Unangenehme Fragen

Mit ihrer gewonnen Mehrheit im Repräsentantenhaus könnten die Demokraten Untersuchungen gegen Trump bis hin zu einem Amtsenthebungsverfahren einleiten. Ein solches Verfahren muss Trump derzeit zwar nicht fürchten, weil das im Senat angesiedelt wäre und der mit einer Zweidrittelmehrheit darüber entscheiden müsste. Die Demokraten könnten Trump und seine wichtigsten Mitarbeiter aber mit unangenehmen Aufgaben dauerhaft beschäftigen. Möglich ist auch, dass Untersuchungen für Trump unangenehme Ergebnisse ans Tageslicht bringen könnten. Sein Regieren würde dadurch schwieriger.

Unter anderem fordern die Demokraten seit langem vergeblich, dass Trump seine Steuererklärungen veröffentlicht. Auch die Frage, ob Trumps Wahlkampflager beim Präsidentschaftswahlkampf 2016 geheime Absprachen mit Russland getroffen hatte, ist nicht abschließend geklärt. Dazu steht auch noch ein Bericht von FBI-Sonderermittler Robert Mueller an. Trump spricht von einer "Hexenjagd".

Er wertete den Wahlausgang - trotz der Verluste im Repräsentantenhaus - als historischen Sieg für sich und seine Republikaner. Seine Partei habe diesen Sieg errungen, obwohl die Demokraten dank großzügiger Parteispenden im Wahlkampf einen finanziellen Vorteil gehabt hätten.
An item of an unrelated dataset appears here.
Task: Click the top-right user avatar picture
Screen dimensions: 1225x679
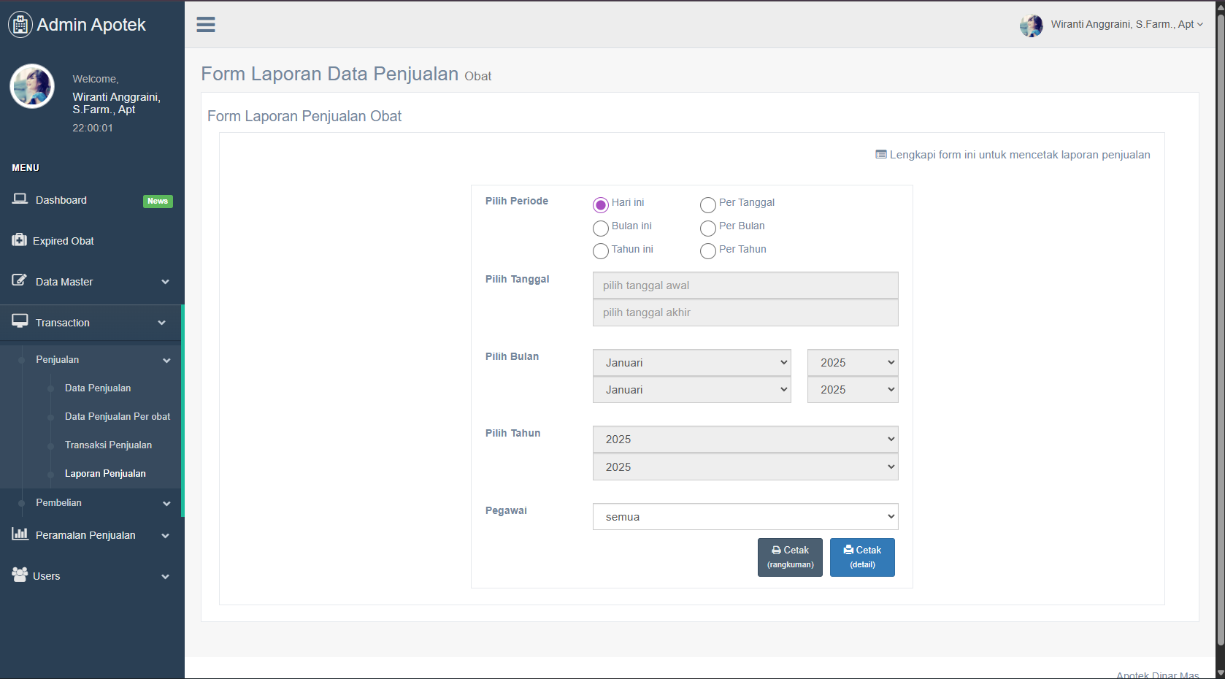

Außerdem seien die Republikaner im Wahlkampf mit einer sehr "feindseligen Medienberichterstattung" konfrontiert gewesen.

Trump greift Reporter an

Bei der Pressekonferenz im Weißen Haus kam es erneut zu einem Eklat: Trump zettelte auf offener Bühne einen handfesten Streit mit dem CNN-Reporter Jim Acosta an. "Sie sind eine furchtbare, unverschämte Person", fuhr der Präsident den in den USA bekannten Reporter an. CNN müsse sich schämen, einen Menschen wie Acosta zu beschäftigen. Der Reporter hatte Fragen zu den laufenden Russland-Untersuchungen gestellt. Mehrmals forderte Trump auch andere Journalisten auf, den Mund zu halten. Trump war bereits vor fast zwei Jahren in New York, noch vor seiner Amtseinführung, heftig mit Acosta aneinandergeraten, weil ihm dessen Fragen nicht gefallen hatten.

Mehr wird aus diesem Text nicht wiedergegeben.